Yep mari, once you try the steal cut oatmeal, you can't go back to that tasteless other stuff. It has a nutty flavor, and I consider it a comfort food. Today is cold down here. Fla. is in for a freeze tonight. I am covering plants. Stay warm the oatmeal helps that too!. ginnie

bizi 01-03-2012 10:47 AM

Quote:

Originally Posted by mymorgy (Post 837528)
I think when i looked up miralax it said it should only be used occasionally. I was looking for something that i could use all the time.
bobby

I have a friend of mine that has used it every day for 10 years.
I hope the oatmeal works for you.
((((HUGS)))
bizi

Mari 01-03-2012 03:23 PM

Dear Ginnie,
Yes. Cold. We might not freeze here tonight but the temperature will get close.

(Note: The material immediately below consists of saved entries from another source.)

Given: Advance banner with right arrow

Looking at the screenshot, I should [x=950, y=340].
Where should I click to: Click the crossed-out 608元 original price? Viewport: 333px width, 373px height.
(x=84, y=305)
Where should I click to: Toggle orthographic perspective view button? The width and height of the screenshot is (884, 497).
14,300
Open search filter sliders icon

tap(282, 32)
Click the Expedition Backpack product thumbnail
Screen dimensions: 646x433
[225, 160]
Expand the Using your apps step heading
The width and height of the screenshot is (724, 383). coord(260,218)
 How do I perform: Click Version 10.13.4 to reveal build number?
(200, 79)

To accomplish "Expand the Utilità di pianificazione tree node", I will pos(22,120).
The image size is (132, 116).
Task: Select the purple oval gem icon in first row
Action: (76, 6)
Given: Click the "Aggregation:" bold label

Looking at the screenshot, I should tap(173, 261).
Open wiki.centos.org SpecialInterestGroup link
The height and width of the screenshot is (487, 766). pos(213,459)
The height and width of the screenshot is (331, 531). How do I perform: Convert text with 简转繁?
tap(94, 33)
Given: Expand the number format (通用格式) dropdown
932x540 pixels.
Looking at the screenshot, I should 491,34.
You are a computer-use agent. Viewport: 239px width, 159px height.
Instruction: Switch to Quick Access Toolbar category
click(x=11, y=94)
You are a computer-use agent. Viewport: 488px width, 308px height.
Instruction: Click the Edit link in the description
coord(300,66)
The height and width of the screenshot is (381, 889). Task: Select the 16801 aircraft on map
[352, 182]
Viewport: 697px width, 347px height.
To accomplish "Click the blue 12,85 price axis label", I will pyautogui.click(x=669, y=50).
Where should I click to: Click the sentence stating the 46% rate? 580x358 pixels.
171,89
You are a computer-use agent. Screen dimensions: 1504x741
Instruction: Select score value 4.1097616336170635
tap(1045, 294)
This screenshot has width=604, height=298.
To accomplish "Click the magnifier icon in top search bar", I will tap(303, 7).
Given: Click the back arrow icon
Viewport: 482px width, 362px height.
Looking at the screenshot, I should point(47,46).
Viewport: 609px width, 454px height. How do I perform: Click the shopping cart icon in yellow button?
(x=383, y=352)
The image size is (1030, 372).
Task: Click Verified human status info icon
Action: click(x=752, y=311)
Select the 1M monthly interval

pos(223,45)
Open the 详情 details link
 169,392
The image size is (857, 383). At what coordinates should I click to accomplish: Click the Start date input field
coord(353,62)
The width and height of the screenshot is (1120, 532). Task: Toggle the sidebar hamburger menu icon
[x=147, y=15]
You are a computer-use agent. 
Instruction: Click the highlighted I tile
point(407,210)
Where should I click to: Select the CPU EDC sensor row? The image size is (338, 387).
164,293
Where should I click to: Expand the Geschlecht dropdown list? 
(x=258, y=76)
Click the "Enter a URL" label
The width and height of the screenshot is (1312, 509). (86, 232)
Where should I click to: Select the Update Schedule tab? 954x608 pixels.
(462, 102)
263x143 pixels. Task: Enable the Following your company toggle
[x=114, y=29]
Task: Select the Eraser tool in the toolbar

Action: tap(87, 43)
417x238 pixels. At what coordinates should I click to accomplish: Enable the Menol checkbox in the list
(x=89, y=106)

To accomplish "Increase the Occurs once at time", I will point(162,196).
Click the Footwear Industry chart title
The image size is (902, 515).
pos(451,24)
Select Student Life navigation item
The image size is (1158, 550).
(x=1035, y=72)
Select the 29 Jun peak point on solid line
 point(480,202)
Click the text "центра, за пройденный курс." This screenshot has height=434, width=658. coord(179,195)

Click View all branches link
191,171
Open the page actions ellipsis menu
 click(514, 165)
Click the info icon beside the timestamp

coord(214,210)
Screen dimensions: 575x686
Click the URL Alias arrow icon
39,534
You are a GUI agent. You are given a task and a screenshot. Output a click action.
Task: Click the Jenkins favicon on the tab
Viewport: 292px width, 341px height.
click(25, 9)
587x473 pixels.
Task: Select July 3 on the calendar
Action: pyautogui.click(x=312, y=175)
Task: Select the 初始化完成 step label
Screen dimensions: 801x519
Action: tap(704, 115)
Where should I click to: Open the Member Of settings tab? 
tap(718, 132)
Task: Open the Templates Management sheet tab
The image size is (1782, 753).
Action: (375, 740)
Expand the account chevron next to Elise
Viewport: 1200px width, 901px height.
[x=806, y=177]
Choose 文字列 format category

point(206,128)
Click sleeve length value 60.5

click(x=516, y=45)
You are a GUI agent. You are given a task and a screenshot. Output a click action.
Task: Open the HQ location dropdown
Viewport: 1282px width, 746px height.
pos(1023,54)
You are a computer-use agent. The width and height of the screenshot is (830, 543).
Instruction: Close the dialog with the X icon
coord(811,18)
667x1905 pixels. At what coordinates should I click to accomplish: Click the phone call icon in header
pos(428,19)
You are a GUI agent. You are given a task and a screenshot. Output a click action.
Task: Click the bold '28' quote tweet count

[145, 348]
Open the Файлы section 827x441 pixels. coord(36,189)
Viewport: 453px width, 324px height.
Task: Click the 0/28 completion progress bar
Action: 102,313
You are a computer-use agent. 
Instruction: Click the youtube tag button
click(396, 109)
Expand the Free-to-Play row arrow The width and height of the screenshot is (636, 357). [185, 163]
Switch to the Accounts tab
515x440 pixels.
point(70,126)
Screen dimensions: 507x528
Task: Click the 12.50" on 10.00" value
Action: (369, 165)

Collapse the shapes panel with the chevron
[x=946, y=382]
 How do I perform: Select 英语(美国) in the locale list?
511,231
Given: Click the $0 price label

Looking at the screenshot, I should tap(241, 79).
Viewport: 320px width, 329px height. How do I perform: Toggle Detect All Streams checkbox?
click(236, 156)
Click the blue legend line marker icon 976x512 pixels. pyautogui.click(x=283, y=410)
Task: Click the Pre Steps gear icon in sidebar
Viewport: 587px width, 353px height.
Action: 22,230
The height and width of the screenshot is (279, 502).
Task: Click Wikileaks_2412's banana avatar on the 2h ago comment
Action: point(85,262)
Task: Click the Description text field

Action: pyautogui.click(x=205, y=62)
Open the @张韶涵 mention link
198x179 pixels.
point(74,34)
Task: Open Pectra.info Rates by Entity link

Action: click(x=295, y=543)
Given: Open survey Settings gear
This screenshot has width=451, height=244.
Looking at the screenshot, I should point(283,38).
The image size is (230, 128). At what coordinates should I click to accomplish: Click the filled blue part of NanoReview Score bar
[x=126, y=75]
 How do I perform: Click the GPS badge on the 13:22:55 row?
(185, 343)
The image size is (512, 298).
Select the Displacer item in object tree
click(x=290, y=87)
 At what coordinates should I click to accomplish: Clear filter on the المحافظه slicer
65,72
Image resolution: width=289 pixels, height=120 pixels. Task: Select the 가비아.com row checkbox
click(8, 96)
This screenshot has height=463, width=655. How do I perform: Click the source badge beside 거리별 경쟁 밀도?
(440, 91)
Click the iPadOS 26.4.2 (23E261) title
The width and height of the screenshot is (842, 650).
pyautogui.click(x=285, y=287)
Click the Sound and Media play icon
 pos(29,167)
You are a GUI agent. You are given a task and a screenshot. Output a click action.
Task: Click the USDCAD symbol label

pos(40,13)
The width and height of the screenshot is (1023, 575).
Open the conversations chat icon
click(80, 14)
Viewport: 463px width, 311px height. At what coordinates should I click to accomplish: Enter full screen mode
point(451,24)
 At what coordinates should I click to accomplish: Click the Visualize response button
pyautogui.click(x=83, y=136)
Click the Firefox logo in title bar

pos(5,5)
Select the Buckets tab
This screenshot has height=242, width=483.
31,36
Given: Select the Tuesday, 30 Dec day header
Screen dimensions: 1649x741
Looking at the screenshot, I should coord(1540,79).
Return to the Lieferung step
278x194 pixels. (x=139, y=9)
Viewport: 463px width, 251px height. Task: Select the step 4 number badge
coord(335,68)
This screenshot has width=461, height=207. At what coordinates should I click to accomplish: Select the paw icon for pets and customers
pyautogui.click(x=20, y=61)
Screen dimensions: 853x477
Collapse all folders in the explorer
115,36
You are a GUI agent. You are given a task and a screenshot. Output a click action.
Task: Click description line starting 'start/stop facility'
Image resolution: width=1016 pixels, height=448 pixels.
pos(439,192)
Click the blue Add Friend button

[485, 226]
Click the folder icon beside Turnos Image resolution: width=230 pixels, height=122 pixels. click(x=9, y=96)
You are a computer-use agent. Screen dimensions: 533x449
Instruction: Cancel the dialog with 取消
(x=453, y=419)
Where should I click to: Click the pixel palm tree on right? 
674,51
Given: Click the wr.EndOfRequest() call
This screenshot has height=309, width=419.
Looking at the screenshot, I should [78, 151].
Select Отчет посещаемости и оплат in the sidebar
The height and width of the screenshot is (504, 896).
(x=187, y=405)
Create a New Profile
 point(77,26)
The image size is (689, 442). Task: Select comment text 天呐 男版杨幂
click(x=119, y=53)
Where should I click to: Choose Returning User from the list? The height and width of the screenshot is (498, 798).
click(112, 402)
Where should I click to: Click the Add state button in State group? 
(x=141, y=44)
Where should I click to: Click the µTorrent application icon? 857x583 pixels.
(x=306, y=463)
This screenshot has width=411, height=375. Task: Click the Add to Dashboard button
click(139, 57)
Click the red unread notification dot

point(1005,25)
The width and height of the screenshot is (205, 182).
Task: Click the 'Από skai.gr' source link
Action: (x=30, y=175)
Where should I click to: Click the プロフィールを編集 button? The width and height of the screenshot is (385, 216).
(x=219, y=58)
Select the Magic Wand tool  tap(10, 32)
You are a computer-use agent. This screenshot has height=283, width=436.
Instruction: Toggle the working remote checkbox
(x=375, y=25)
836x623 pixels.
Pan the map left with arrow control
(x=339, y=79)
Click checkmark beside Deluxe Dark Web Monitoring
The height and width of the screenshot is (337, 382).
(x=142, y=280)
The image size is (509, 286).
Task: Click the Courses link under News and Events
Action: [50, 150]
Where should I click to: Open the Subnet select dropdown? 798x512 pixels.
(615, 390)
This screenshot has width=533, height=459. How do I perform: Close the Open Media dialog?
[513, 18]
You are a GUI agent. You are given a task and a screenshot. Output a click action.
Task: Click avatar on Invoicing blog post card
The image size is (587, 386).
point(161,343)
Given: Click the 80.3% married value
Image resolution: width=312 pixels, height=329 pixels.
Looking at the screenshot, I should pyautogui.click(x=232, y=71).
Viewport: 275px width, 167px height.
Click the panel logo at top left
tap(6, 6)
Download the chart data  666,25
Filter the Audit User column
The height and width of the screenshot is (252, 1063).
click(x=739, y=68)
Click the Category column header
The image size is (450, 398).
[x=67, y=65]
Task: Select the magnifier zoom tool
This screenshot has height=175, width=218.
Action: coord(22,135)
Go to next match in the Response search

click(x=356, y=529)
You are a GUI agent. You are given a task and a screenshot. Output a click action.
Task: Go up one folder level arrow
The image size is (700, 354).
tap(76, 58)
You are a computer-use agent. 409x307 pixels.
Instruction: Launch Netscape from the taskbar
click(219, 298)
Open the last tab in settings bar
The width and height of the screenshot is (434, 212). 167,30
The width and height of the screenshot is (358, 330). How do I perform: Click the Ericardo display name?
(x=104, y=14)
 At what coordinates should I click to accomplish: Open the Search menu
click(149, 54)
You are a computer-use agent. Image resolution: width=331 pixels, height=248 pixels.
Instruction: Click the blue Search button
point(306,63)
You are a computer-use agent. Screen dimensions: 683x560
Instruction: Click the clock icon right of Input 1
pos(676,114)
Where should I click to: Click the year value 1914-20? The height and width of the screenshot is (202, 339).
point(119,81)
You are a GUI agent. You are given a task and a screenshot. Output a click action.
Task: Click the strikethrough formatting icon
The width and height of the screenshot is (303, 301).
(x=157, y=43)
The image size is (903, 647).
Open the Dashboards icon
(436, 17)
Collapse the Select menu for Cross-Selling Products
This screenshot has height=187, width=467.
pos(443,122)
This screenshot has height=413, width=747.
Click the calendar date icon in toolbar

Do you add nuts or fruit to your oatmeal? I remember a recipe that called for a can of pumpkin cooked with the steel cut oats. I hate pumpkin but I might like sweet potatoes.


M

bizi 01-03-2012 03:34 PM

escaping is nice...how is your weather,
bizi
congratulations on losing the weight, you are doing really well!

Mari 01-03-2012 03:35 PM

Dear Bobby,
Embrace the idea of escape. Use any thing you can to get through your day.

It is ok that you you do not think about what you learned in the spiritual class. The class is a good way for you you to escape.

Metamucil's main ingredient is Psyllium. http://www.ncbi.nlm.nih.gov/pubmedhealth/PMH0000092/

Talk to your doctor. You can buy that separately in a capsule to drink with water without the sugar or sugar substitute.

I am so impressed that you are keeping off your weight. Keeping it off, according to last week's New York Times Magazine, is harder than taking it off. You have a great achievement that you can be proud of.

M

ginnie 01-03-2012 03:57 PM

Hi Mari
 
I do add to the seal cut oatmeal some nice plump raisens. Also if I want it sweater a bit I add some natural sugar, or even some brown sugar, Oh boy is that good. I never thought I would think of oat meal as a comfort food, but it is. Especially on cold days like today. I spent some time covering plants. Usually where I live in Fla. we do not freeze. Last night wasn't too bad, but the chill is on the way. Stay warm Mari, take care ginnie

Dmom3005 01-03-2012 06:07 PM

I didn't like the liquid metamuticil. So I take the capsils.

I have found they work really well for me.